The concurrence and dissent in Hawkins, by asking whether the search was justified by the need to preserve evidence, apply an analysis that is not, strictly speaking, relevant. Nonetheless, Chief Judge Miller and Judge Phipps raise an important issue that the Gant Court has left unresolved: if the need to protect officers and preserve evidence do not justify warrantless searches where evidence of the crime of arrest might be found, what rationale does? If, in fact, there is no risk to officer safety or evidence destruction, why not require officers to obtain a warrant before searching cell phones? Courts—like the Georgia Court of Appeals—will no doubt continue to struggle with such questions.
The Court’s approach, while ostensibly reasonable, perhaps raises more questions than it answers—namely, it begs the question of how searches should be narrowed so as to balance the legitimate need to preserve evidence against the arrestee’s privacy interests. Under the Court’s approach, officers on the street—some of whom may have limited experience with cutting edge cell phone technology—must make the difficult determination of how to properly limit the scope of a given cell phone search. This determination, at minimum, will require case-by-case considerations of: the nature of the crime of arrest, the likely form and content of the incriminating data, the available functions and capabilities of the arrestee’s cell phone, and the arrestee’s privacy interests in the various forms of data contained in the phone.
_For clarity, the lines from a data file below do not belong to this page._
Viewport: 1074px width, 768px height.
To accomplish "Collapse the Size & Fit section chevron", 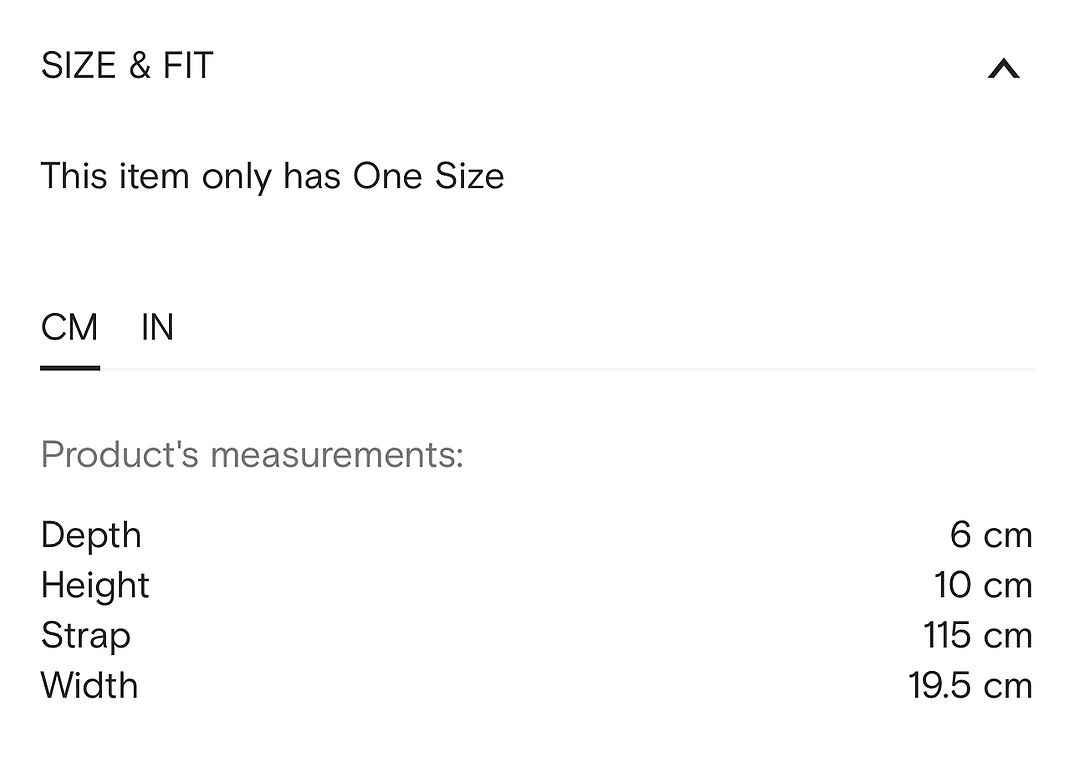I will [x=1003, y=69].
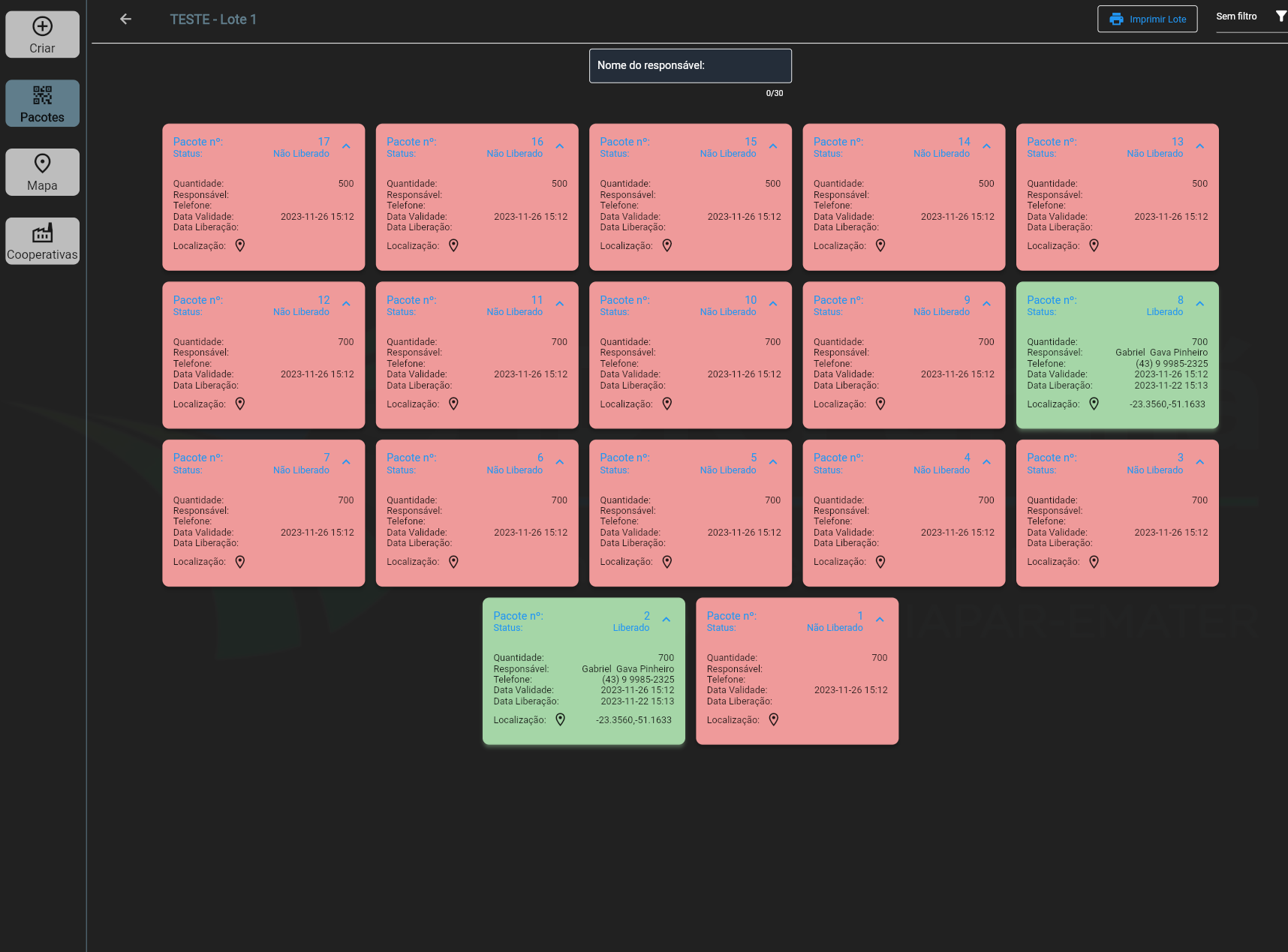Go to the Cooperativas section
Screen dimensions: 1288x952
(x=42, y=241)
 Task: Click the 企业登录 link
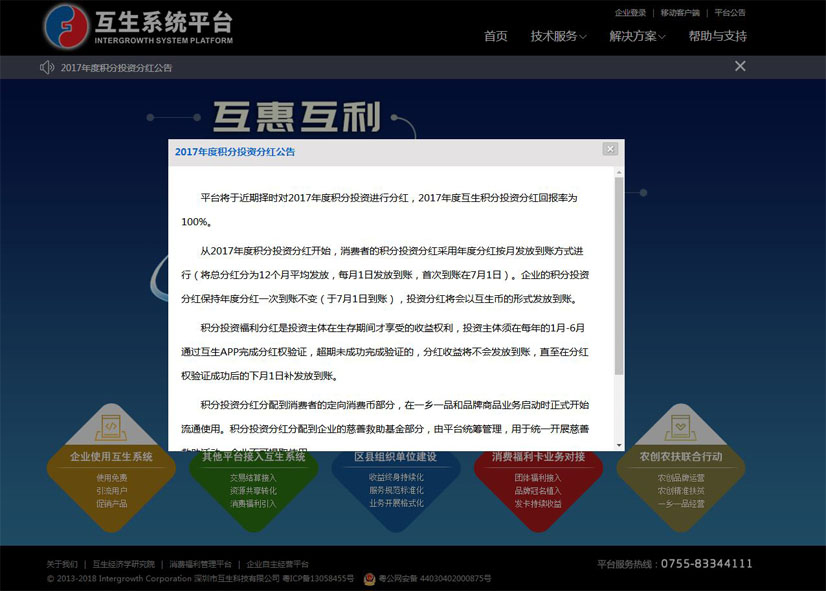[x=630, y=13]

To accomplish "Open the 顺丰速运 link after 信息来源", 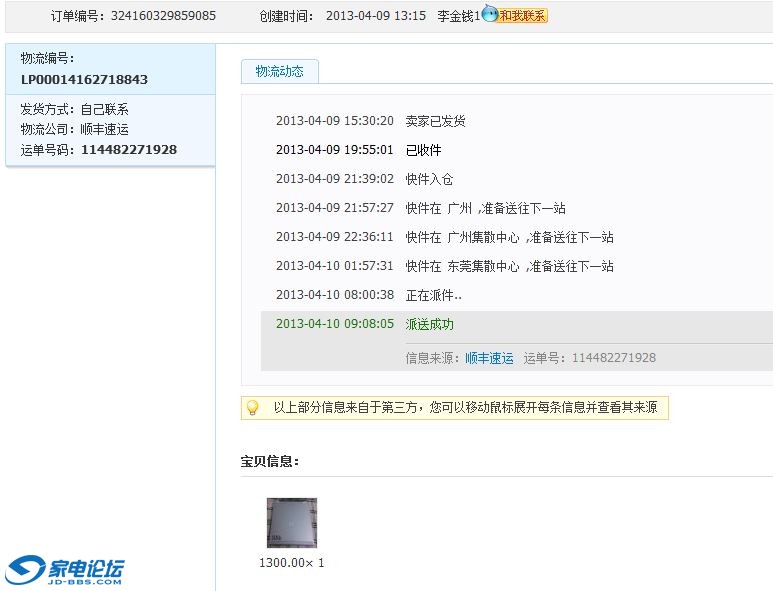I will [489, 358].
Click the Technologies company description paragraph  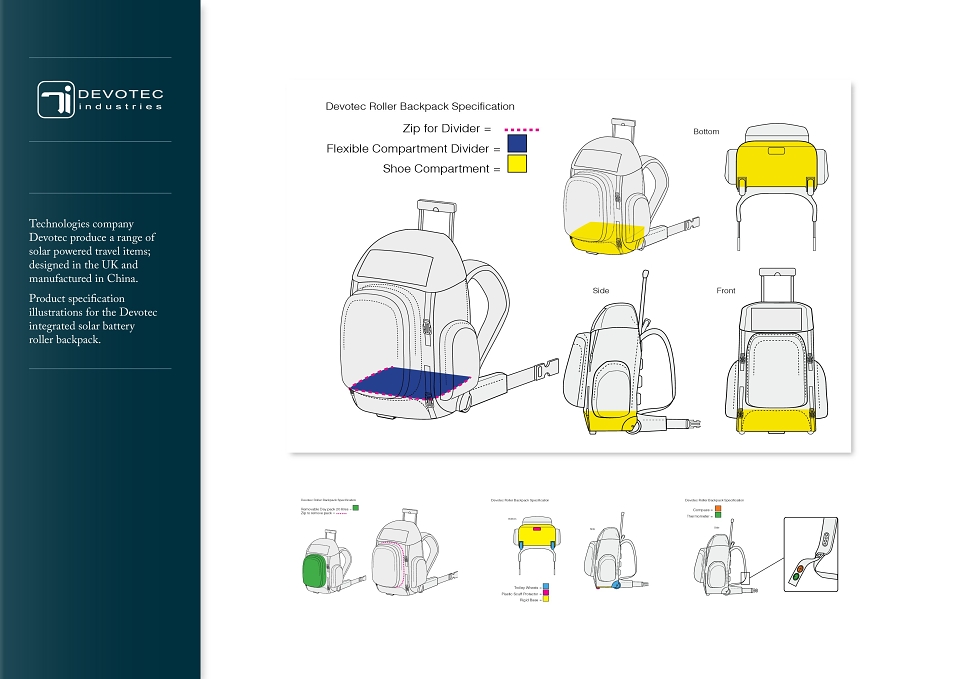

In short, the Court charges officers—who face the most difficult of circumstances on a regular basis—with the task of tailoring cell phone searches to the strictures of the Fourth Amendment without the benefit of any clear guidelines or rules. Until Georgia (or federal) courts offer clearer guidelines, officers may be better off seeking warrants prior to conducting searches of cell phones in the absence of any danger of evidence loss, rather than risking the admissibility of evidence by searching cell phones without warrants.
The Georgia Court of Appeal’s decision in Hawkins v. State marks a significant advance in Fourth Amendment jurisprudence to the extent that it is one of the earliest—if not first—forays into the law of warrantless searches incident to arrest of cell phones found in vehicles. While the Court offers a thoughtful analysis of Arizona v. Gant, it is clear from the concurring and dissenting opinions in Hawkins that there is significant disagreement in how the Gant case should be applied. Moreover, although the it recognizes the difficulty of limiting the scope of cell phone searches, the Court seems to leave the difficult questions unanswered, perhaps leaving officers in an untenable situation—at least for the time being.